The dataset (segmentation masks and metadata) is hosted on Zenodo. The raw images must be downloaded from the ISIC Archive.
The Zenodo repository contains:
segs.zip: A ZIP archive of the 22,472 segmentation masks (original 17,684 + consensus labels).*_metadata.csv: Rich metadata files for images and masks.iaa_metrics_*.csv: Pre-computed inter-annotator agreement metrics.
The underlying RGB skin lesion images are not included in the Zenodo repository. You can use the ISIC API to download images by their ISIC ID using the code in this GitHub repository.
IMAplusplus/
├── dataset_creation/ # Dataset creation and preprocessing
│ ├── create_dataset.py # Creates dataset metadata and anonymizes annotators
│ ├── move_dataset.py # Copies images and masks to target directory
│ ├── constants.py # Tool and skill level mappings
│ └── config.yaml # Configuration for dataset creation
│
├── dataset_analysis/ # Dataset quality assurance and visualization
│ ├── mask_qa.py # Validates masks for quality issues
│ ├── other_datasets_overlap.py # Visualizes overlap with other datasets
│ ├── imaplusplus_annotator_overlap.py # Visualizes annotator overlap
│ └── config.yaml # Configuration for analysis
│
├── multiannotator_analysis/ # Multi-annotator analysis and metrics
│ ├── create_multiannotator_subset.py # Creates subset with multiple annotations
│ ├── create_consensus_masks.py # Generates STAPLE and majority voting masks
│ ├── compute_IAA_metrics.py # Computes inter-annotator agreement metrics
│ ├── compute_image_level_metrics.py # Aggregates metrics per image
│ ├── visualization_scripts/ # Scripts for generating visualizations
│ └── config.yaml # Configuration for analysis
│
├── utils/ # Utility functions
│ ├── data.py # Data loading utilities
│ ├── metrics.py # Metric computation functions
│ └── md5.py # MD5 hash utilities
│
├── output/ # Generated outputs
│ ├── metadata/ # CSV metadata files
│ ├── seg_masks/ # Segmentation masks
│ └── visualizations/ # Generated plots and figures
│
└── overall_script.sh # Main pipeline script
pip install pandas numpy scikit-image SimpleITK medpy omegaconf loguru tqdm matplotlib upsetplotRun the complete pipeline using the provided script:
bash overall_script.shPrerequisites: To run the full dataset creation pipeline, you need:
- Raw ISIC Images: Downloaded from ISIC Archive.
- Raw ISIC Segmentations: The original pool of segmentations (if not using the pre-packaged Zenodo release).
- Metadata Mapping: This repository includes the necessary mapping files in
dataset_creation/original_metadata_files/to correctly map raw files to the IMA++ schema.
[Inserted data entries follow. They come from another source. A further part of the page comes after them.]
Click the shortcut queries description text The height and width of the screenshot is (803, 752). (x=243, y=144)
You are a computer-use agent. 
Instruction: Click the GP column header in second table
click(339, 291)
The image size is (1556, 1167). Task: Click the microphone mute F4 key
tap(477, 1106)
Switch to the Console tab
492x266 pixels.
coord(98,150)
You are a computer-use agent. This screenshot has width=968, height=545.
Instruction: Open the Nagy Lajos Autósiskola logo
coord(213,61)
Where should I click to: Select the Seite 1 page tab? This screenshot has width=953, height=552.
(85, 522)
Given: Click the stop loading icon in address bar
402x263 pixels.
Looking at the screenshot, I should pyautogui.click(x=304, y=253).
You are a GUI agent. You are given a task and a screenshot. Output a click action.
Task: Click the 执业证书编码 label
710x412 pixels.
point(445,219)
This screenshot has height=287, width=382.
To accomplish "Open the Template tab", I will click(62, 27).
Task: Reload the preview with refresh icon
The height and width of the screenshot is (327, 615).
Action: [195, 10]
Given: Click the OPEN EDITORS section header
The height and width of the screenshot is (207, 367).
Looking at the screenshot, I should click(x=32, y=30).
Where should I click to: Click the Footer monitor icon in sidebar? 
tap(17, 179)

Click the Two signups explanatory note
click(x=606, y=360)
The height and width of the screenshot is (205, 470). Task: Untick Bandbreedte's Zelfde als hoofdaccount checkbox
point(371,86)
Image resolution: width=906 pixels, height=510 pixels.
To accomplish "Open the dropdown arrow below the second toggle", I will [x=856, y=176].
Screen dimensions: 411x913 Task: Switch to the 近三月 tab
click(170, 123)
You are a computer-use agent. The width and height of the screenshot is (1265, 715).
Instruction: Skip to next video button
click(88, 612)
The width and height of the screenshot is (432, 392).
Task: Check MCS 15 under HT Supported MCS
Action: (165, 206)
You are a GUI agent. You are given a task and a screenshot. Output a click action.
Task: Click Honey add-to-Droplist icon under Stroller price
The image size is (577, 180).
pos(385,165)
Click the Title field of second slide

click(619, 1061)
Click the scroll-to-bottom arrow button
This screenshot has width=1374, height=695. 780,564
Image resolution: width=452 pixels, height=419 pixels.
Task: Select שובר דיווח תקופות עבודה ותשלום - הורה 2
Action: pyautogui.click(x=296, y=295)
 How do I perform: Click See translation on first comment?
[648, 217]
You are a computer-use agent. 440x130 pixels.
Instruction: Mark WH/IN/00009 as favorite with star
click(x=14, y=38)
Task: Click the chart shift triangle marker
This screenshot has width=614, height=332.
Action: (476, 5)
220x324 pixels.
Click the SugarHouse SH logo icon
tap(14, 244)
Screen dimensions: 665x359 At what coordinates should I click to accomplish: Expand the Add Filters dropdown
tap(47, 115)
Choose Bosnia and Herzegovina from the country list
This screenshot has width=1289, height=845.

Configuration for input/output paths is handled in the config.yaml of each module.
Click to expand Individual Scripts
(Only needed if reproducing the dataset construction from raw files)
cd dataset_creation/
python create_dataset.py # Creates metadata from raw inputs
python move_dataset.py # Renames and moves files to target structureScripts to validate quality and visualize statistics.
cd dataset_analysis/
python mask_qa.py # Quality assurance (check for empty masks)
python other_datasets_overlap.py # Generate overlap visualizations between IMA++ and other datasets (UpSet plot)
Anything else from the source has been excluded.